Write out each line from the data below that includes the word "Tuana".

*** Opening of DATA UNDER STUDY ***

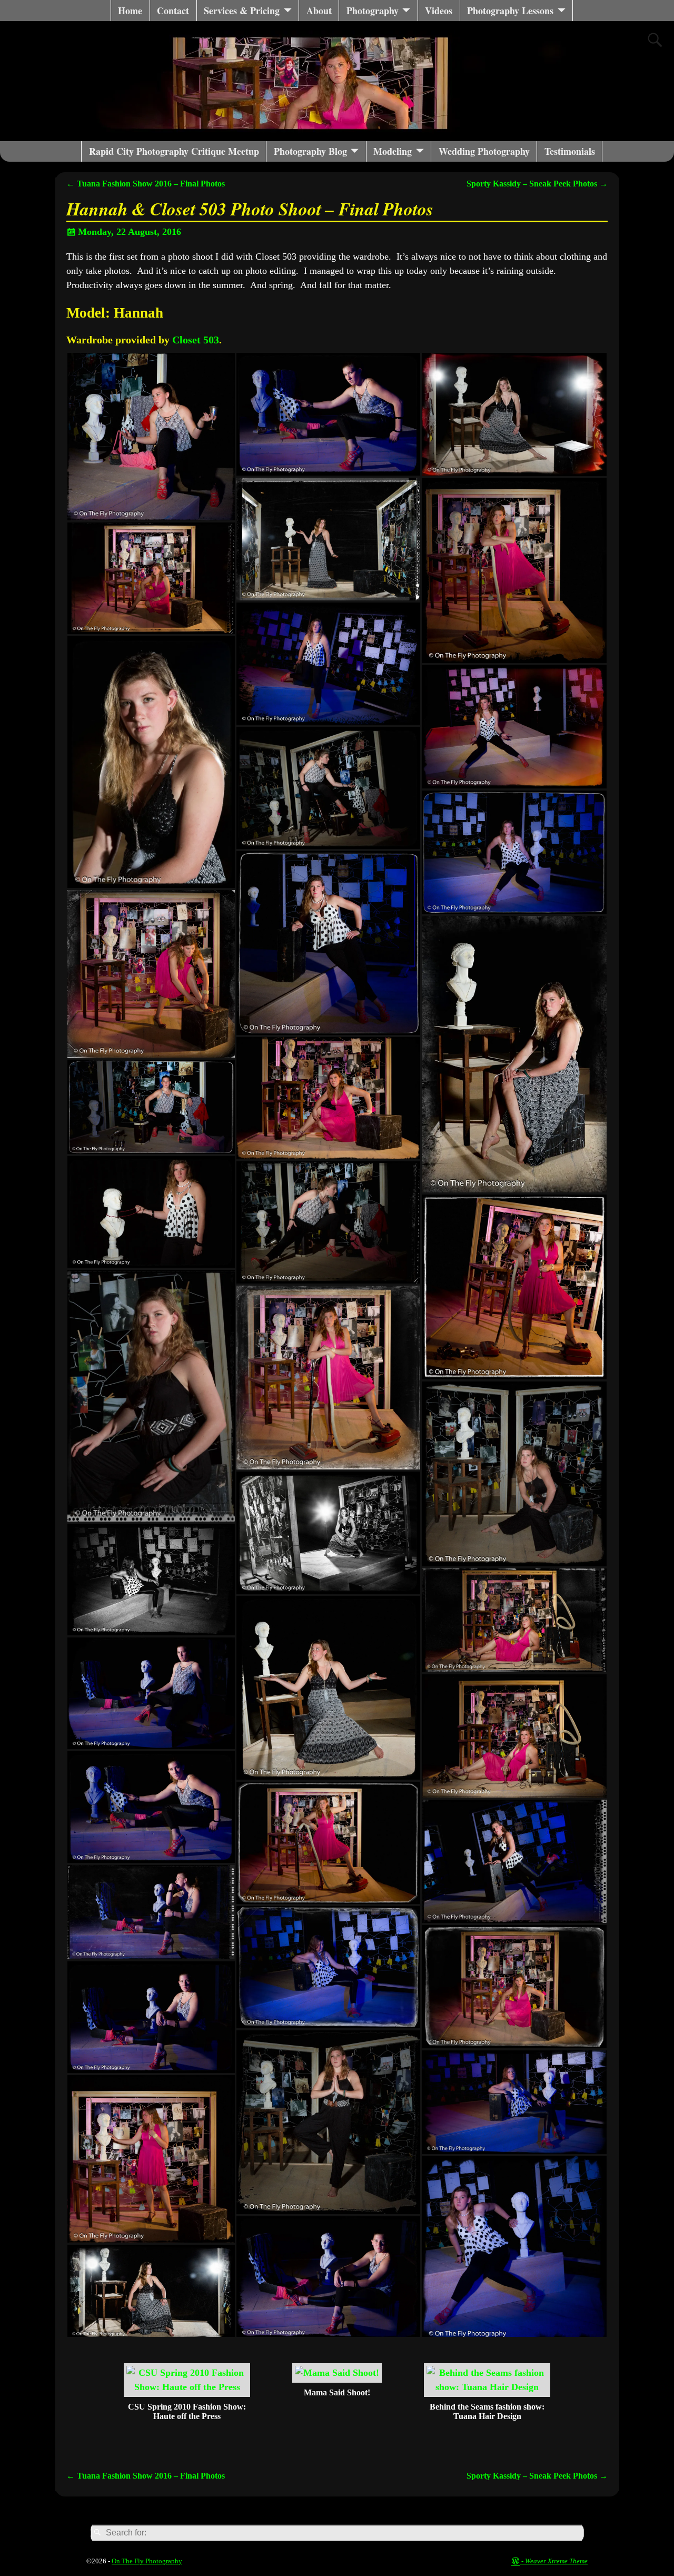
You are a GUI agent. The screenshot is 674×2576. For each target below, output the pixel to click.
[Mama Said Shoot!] (337, 2372)
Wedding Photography (484, 151)
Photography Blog (310, 151)
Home (130, 10)
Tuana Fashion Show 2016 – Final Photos (145, 184)
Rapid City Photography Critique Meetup (174, 151)
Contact (173, 10)
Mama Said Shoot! (337, 2392)
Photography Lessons (510, 10)
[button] (150, 436)
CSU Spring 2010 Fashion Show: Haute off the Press (187, 2411)
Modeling (392, 151)
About (319, 10)
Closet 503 (195, 340)
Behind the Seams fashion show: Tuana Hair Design (487, 2411)
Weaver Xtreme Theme (556, 2561)
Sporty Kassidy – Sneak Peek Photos (537, 184)
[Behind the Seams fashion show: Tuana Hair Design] (487, 2387)
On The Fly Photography (147, 2561)
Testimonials (569, 151)
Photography (372, 10)
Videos (438, 10)
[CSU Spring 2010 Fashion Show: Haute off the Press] (187, 2387)
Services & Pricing (242, 10)
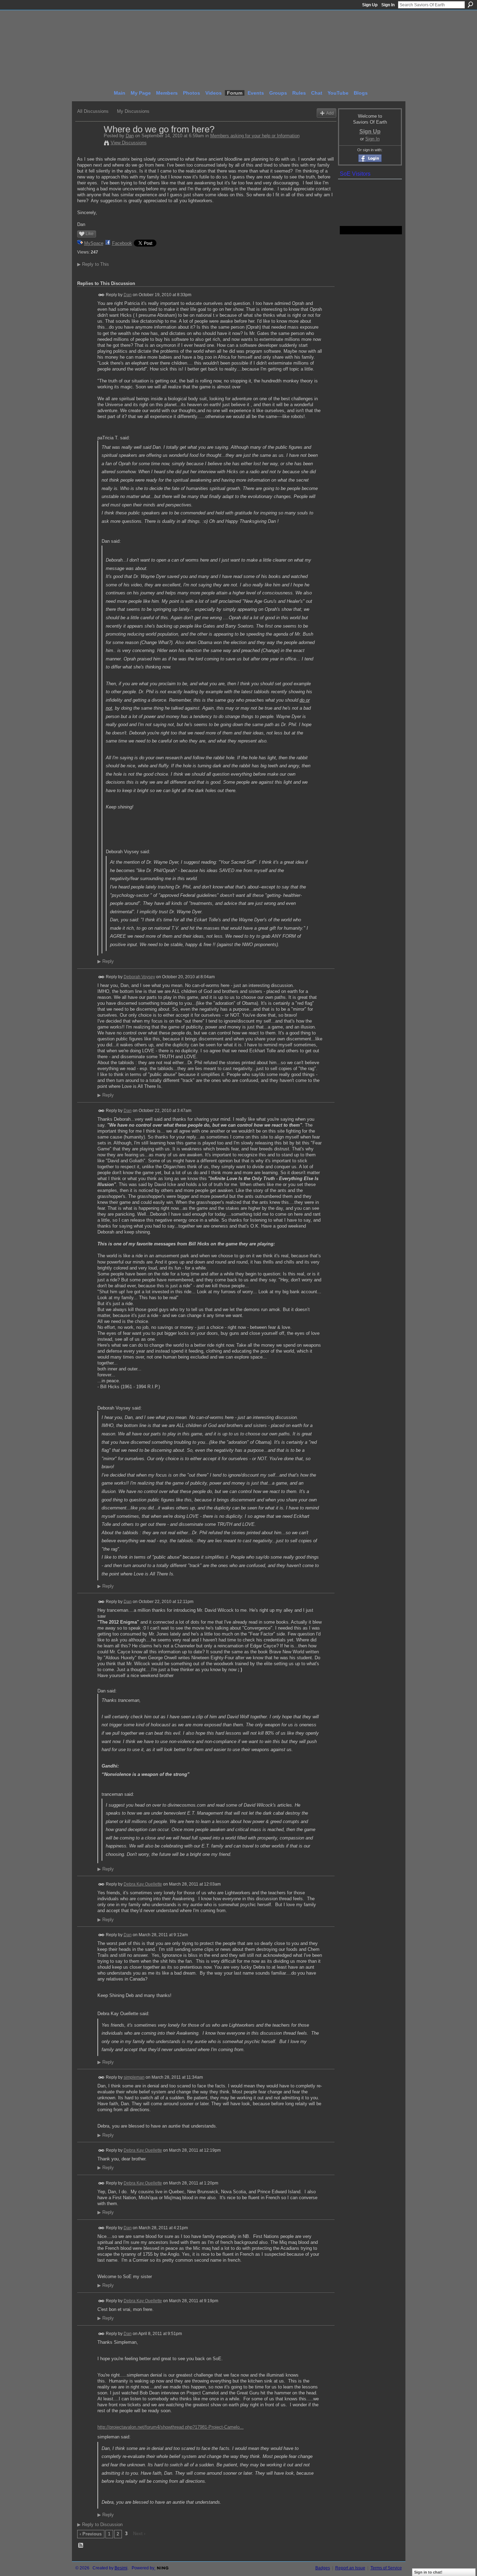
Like (90, 233)
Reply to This (93, 264)
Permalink (101, 295)
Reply (105, 961)
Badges (322, 2568)
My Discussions (133, 111)
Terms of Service (386, 2568)
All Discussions (93, 111)
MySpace (93, 243)
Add (330, 113)
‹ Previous (91, 2534)
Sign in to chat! (428, 2572)
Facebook (122, 243)
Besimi (121, 2568)
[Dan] (88, 144)
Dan (130, 135)
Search (470, 4)
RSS (81, 2545)
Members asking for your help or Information (255, 135)
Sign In (388, 4)
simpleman (134, 2077)
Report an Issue (350, 2568)
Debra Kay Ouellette (143, 1884)
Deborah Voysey (139, 976)
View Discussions (129, 142)
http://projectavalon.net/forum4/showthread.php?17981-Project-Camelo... (170, 2427)
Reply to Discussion (100, 2524)
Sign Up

*** Close of DATA UNDER STUDY ***

RESULT:
Tuana Fashion Show 2016 – Final Photos (145, 184)
Behind the Seams fashion show: Tuana Hair Design (487, 2411)
[Behind the Seams fashion show: Tuana Hair Design] (487, 2387)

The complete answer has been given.